A few years ago there was a page on CNN reporting a street stabbing in Chicago. The ads down the side said such things as 'Buy the best knives here', 'Get knives on eBay', and so on! The stupid software had found the word 'knife' and assumed that the page was about knives, and automatically assigned cutlery ads to it. No-one was happy, least of all the cutlery firms, who certainly didn't want their product to be associated with homicides.
To avoid this crazy result, my approach analyses all the content words (strictly, 'lexemes') on the page and weights them in terms of relevance. For the CNN page, a word like 'knife' would be outranked by the cluster of other words on the page that relate to crime. It then classifies the page using a set of around 1500 categories derived from the taxonomy I developed when working on the Cambridge encyclopedia family (there's an earlier post about that). It would conclude that this is a page about a crime - specifically, a homicide. It might also conclude that it was about some other things, too, such as policing or urban renewal. (Web pages are usually multi-thematic.)
Any advertiser wanting to place an ad alongside this report would want it to be relevant to the page - an ad about crime prevention, say, or careers in the police force. All advertisers have to do is apply the same classification system to their ad portfolio, and the software picks out the relevant ads. It's a simple principle, but it works very well, and is now beginning to be widely used by the company that is now developing it, adpepper media.
The principle is simple, but the linguistics took a long time to develop - ten years, in fact. Every sense of every content word in a college-sized English dictionary had to be investigated and assigned to the relevant encyclopedic category, and significant collocations also had to be identified. The initial task took a team of lexicographers several years, and the software engineering took another team several years more. Indeed, the refining of the approach is still going on, to make sure it is fast enough and robust enough to cope with commercial demands, which might run to hundreds of millions of page-analyses and ad-assignments a day.

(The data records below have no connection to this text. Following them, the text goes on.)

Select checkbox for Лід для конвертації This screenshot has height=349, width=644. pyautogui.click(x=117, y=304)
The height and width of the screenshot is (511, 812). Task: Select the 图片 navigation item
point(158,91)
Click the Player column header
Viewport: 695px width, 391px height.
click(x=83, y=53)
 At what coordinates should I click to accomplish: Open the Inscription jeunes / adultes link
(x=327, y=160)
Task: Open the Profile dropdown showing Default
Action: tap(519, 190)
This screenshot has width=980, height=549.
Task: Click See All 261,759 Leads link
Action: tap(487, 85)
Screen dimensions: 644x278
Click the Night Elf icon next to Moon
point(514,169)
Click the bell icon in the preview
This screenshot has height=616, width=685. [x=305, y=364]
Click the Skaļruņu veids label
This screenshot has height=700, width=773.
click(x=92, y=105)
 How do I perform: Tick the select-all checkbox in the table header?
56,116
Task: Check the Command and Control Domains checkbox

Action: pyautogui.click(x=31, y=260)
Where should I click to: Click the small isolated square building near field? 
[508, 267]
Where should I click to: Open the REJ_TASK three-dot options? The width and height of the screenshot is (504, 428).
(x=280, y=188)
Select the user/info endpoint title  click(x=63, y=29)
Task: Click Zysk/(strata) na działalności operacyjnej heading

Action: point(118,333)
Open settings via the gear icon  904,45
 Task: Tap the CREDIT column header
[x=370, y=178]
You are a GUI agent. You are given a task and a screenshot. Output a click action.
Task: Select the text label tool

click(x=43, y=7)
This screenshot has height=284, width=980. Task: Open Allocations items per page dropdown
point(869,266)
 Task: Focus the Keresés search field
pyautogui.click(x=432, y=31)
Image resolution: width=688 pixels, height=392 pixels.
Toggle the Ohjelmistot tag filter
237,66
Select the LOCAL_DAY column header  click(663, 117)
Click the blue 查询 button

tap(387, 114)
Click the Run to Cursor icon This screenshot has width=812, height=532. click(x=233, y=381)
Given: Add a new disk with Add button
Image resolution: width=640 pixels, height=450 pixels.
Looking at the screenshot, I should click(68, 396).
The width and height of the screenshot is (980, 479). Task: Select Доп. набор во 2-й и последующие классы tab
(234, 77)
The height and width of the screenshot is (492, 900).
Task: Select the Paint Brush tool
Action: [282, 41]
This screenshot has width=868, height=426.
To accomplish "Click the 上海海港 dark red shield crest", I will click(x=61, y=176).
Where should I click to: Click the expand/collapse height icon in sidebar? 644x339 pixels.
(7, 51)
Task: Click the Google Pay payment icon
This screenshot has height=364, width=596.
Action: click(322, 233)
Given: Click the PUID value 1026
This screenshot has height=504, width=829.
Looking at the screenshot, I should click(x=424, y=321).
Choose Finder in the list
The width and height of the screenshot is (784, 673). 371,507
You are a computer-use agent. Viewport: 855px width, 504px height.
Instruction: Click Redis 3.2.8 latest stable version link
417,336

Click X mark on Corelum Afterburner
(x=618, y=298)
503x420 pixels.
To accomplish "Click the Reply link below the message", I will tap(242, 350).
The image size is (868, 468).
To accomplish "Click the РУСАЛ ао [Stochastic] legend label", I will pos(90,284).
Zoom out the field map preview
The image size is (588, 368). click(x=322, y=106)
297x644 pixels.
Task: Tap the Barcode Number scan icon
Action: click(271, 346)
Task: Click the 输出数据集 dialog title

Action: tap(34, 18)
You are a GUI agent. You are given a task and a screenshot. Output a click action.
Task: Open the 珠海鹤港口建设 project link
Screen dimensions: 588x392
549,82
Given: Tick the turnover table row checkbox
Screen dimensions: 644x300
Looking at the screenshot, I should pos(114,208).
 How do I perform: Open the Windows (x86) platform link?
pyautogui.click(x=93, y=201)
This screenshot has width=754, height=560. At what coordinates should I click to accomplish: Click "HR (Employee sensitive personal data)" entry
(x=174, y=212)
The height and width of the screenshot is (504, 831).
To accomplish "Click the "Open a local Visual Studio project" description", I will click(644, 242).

Incidentally, the same procedure can be used for other internet applications, such as improving search-engine relevance, automatic document classification, and internet security. It's difficult to get the big firms and organizations to run with these new ideas, though, I find. They are very set in their ways, and prefer to carry on using their familiar methods (even if they don't work that well) than to invest in new strategies. For instance, a couple of years ago I developed a method (called 'Chatsafe') for tracking paedophile gambits in conversations, based on this sort of lexical analysis. It worked fine, and I thought it would be welcomed by the Powers That Be concerned with this sort of thing, such as the Home Office or chatroom companies. But despite a lot of talk, nobody picked it up, so it's stayed on the shelf.
Is this influencing language use in general? I don't see much sign of that. I talk about the extent to which the internet is influencing current usage in my Language and the Internet, and also in A Glossary of Textspeak and Netspeak. Although the internet is linguistically revolutionary in certain respects, the impact it has so far had on actual usage in a language is pretty limited.